Fewer Walk-in Customers Accelerate Branch Consolidation
Small-Scale Offices Replace Branches with 30-40% Lower Operating Costs
Cost-Cutting by Banks Increases Inconvenience for Financial Consumers
Over the past two years, the number of branches operated by the five major commercial banks in Korea (KB Kookmin, Shinhan, Hana, Woori, and NH Nonghyup) has decreased by 245, while the number of sub-branches has been rapidly increasing. Although banks claim these efforts are intended to maintain face-to-face channels, there are continued criticisms that cost-cutting measures by banks are still causing significant inconvenience for financial consumers.
According to the financial sector on August 25, the total number of branches (including sub-branches) operated nationwide by the five major banks in the first half of this year was 3,755, a decrease of 172 from the end of 2023 (3,927). Looking only at full branches, excluding sub-branches, the number fell from 3,272 to 3,027 during the same period, a reduction of 245 branches (7.49%). Despite the financial authorities announcing measures to strengthen the management of bank branch closures in 2023, these efforts were insufficient to prevent the decline in the number of branches operated by commercial banks.
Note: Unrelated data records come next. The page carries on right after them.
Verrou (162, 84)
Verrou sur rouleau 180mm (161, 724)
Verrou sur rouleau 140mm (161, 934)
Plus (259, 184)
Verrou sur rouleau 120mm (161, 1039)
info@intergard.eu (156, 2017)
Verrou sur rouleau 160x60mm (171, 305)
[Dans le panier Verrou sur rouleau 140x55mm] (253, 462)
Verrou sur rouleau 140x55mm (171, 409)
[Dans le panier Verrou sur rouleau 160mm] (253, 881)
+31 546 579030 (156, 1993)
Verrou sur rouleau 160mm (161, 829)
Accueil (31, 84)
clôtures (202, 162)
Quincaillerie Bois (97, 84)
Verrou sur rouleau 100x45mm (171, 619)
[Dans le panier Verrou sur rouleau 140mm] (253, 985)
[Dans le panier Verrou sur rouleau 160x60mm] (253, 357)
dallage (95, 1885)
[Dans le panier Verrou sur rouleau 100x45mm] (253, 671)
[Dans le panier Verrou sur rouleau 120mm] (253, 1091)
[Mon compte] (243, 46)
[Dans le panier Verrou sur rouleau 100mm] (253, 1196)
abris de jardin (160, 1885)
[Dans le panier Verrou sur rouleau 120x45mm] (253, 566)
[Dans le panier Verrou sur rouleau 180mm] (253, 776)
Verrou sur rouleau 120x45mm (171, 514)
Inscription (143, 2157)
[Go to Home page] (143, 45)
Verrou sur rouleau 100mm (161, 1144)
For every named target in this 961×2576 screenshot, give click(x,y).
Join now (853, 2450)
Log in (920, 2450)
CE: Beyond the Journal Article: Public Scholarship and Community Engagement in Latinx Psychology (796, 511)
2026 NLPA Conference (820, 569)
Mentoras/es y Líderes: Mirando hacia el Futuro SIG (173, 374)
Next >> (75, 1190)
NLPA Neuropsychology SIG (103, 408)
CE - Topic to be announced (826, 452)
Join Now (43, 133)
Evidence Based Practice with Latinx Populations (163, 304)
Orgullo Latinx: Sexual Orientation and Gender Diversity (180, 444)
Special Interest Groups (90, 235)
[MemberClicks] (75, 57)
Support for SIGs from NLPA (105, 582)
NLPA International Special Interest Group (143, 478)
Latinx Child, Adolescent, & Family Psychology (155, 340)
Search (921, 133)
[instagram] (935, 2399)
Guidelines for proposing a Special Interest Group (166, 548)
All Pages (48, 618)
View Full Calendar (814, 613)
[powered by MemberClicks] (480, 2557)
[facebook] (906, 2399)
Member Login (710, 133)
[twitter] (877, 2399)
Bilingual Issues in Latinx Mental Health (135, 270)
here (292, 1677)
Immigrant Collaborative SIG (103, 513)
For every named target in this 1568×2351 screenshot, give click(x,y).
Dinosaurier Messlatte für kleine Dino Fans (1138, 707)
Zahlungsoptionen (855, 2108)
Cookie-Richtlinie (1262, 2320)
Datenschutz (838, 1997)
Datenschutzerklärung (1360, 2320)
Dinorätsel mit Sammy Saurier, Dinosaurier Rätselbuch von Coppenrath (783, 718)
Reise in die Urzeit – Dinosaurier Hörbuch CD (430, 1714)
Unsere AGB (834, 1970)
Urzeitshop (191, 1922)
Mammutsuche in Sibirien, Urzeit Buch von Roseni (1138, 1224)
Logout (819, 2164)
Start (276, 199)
According to the Financial Supervisory Service and the Korea Federation of Banks, the total number of domestic bank branches and sub-branches (as of year-end) has steadily decreased: 6,405 in 2020, 6,094 in 2021, 5,800 in 2022, 5,733 in 2023, and 5,625 in 2024.
Among the five major commercial banks, KB Kookmin Bank closed the most branches (excluding sub-branches). KB Kookmin Bank operated 703 branches nationwide at the end of 2023, but this number dropped to 620 in the first half of 2025, resulting in 83 closures in just two years. Shinhan Bank closed 70 branches during the same period, followed by Woori Bank (55 closures) and NH Nonghyup Bank (37 closures). Hana Bank maintained the same number of branches, with 533 at both the end of 2023 and the first half of 2025.
In contrast, the number of sub-branches is increasing. The five major banks operated 654 sub-branches at the end of 2023, which rose to 728 in the first half of this year-an increase of 74 (11.31%) in two years. KB Kookmin Bank also saw the largest increase in sub-branches, from 94 to 153, adding 59 locations during this period. As KB Kookmin Bank reduced the most branches, it appears to have filled service gaps by expanding sub-branch operations. Hana Bank added 10 sub-branches, Woori Bank 3, and both Shinhan Bank and NH Nonghyup Bank each added one.
The main reason for the reduction in full branches and the increase in sub-branches among commercial banks is 'cost reduction.' With a significant increase in customers using non-face-to-face transactions such as mobile banking compared to the past, it is more efficient for banks to operate sub-branches rather than full branches. In fact, operating a single branch costs hundreds of millions of won annually, including labor costs, rent, maintenance, and security expenses. In contrast, sub-branches require only about one-third of the staff and handle a limited range of work, making them 30-40% cheaper to operate than full branches.
An official from a commercial bank said, "With the increase in non-face-to-face transactions, branches with fewer walk-in customers are being merged or consolidated with nearby branches to minimize customer inconvenience and improve operational efficiency."
Banks argue that operating sub-branches allows them to maintain face-to-face channels, but from the perspective of financial consumers, inconvenience remains inevitable. Sub-branches are simplified versions of branches that mainly handle personal finance, making professional financial consultation impossible and preventing individual business owners from accessing corporate financial services. Some sub-branches operate as 'digital sub-branches,' which creates even greater difficulties for elderly customers.
Previously, the financial authorities introduced the 'Measures to Strengthen the Management of Bank Branch Closures' in 2023, but there are criticisms that these measures are insufficient to curb the trend of branch closures among commercial banks. The measures include: conducting a pre-closure impact assessment, establishing procedures to gather opinions from local residents, and preparing safeguards such as installing alternative branches or ATMs. However, from the banks' perspective, cost reduction is the top priority, so the financial authorities' measures are criticized as being little more than a formality.
An official from a commercial bank said, "As we proceed with mergers and consolidations, we are trying to absorb as much local customer demand as possible through hub branches. At the same time, as the transition to non-face-to-face banking accelerates, we are also providing digital financial education services for customers who may be left behind by digital transformation (DX), to ensure that customers do not experience inconvenience."